Prior to this month, I hadn’t attended church in close to five years.
As the daughter of a church pastor, I’d grown up attending church every week and I even attended my denomination’s university. My Sabbath and Holy Day-centered denomination changed radically when I was a young adult, and one of the things that gave me was the freedom to explore mainstream denominations. (It also gave me a large and healthy dose of skepticism when it came to any church claiming to have all the answers.)
But my last experience, the one that ended abruptly five years ago with a succession of unfriendly, corrective e-mails and Facebook de-friendings, was a bad one. My beliefs were evolving at the time — growing and expanding — but the poor people with whom I shared a Sunday School class were not ready for that. (Bless them – now that my feelings are no longer raw, I do understand.)
Five years away from church did not leave me dying on the vine, however – with all that we are able to access over the Internet and in books, and with like-minded people to talk to, my spiritual life grew in leaps and bounds. I was doing just fine, and for the most part, so were my kids.

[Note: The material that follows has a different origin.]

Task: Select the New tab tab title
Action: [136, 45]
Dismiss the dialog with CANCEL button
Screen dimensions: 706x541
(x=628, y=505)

I didn’t want my kids to go to church and learn the things that I had had to de-program myself from in adulthood. I wanted them to skip that part.
But then I read Franciscan priest Richard Rohr’s book Falling Upward: A Spirituality for the Two Halves of Life and learned that kids do much better in the long run spiritually when they are permitted to experience the first half of life in all its indispensable muck and glory. No one gets to the second half of life without first making mistakes in the ego-driven first half.
That started me thinking.
And then this summer, my 8-yr old daughter attended a Lutheran summer camp because my stepdaughter was a counselor there. My daughter came back enraptured by the experience, singing all the songs I remembered so well, and talking about how great God was. She absolutely loved it.

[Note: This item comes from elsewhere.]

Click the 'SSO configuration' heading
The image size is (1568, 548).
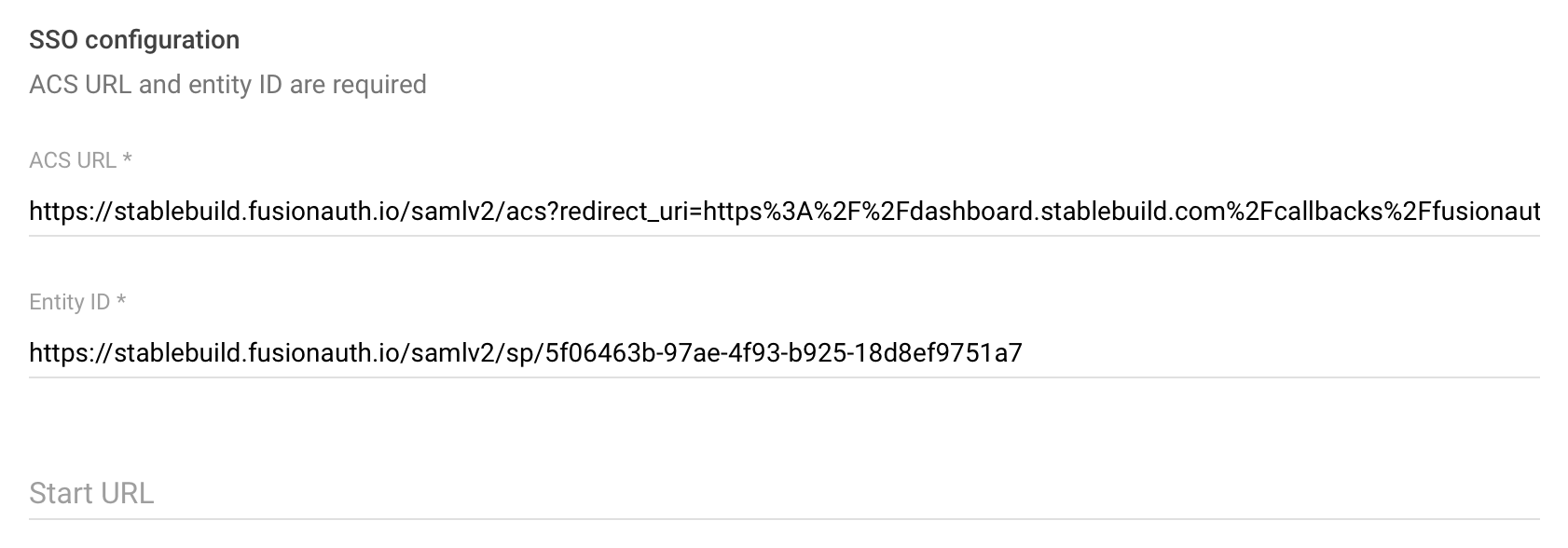pyautogui.click(x=134, y=40)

And I realised, okay…it’s time.
But where to start? I looked around at the people I knew and there were two fellow homeschool moms who had heard my not-always-completely-orthodox views and they hadn’t run from me screaming! They attended the same church. It looked like it had a terrific program for children. So I thought, let’s try there.
And we are. So far, so good!
As for me, I’ve learned a few things since the last go-around that should improve my chances of this being a good experience.
- It’s best to focus on common ground. Just because I find something exciting and paradigm-shifting doesn’t mean that everyone around me is going to have the same reaction. We all have our reasons for holding to certain views and they are sensitive and complicated. It’s not my job to try to shift anyone’s views. I’d learned that the hard way before by thinking that something that was so wonderful and had changed my life would change another’s. But it didn’t. All it did was tragically destroy the relationship. I don’t believe this is something a God who prizes true relationship over all else ever wants.
- I don’t have to agree with everything said in church to attend there. I teach a weekly literature class to 8-10 year olds and something we are beginning to do is look for “signposts” in literature. One of the signposts is called the “Again and Again,” where repetition of an element occurs for a thematic reason. In church last Sunday, I saw the theme of the “angry Father God” repeated a few times, subtly, and mostly in the song service. I thought to myself – there it is, the mythical angry, retribution-hungry Father God: Again and Again. Another signpost is “Contrasts and Contradictions.” I thought to myself, there it is, God the Father characterised one way; Jesus another: Contrasts and Contradictions. But…the moment I stopped assessing (and there was a distinct moment) was the moment I felt my heart soften. And I thought to myself, what does God want? For me to feel smugly “right,” or for my heart to be softened by the people around me, pouring out their hearts to him in their fashion? The answer was clear. Which leads me to…
- I’m not right about everything. In truth, I’ve never felt that I was right about everything. I am aware that as humans, there is so much we don’t know and don’t understand. We could all use a lot more humility in our dealings with one another. One of the quickest ways to damage or even destroy a relationship is to say, I’m right, you’re wrong. I dabbled briefly in the anti-tradition “unfundamentalist” movement, and honestly, I found it to be just as legalistic and excluding as much of evangelical Christianity. It seems that the more people feel they are right, the more they get the relationship aspects wrong. And again, what does a loving Triune God value most?
So we’ll see how it all goes. As long as I live, I will miss the sight of my dad behind the lectern. As imperfect as my own upbringing in the church was, there is a great deal of it I am so glad not to have missed. I am optimistic that the same will be true for my children.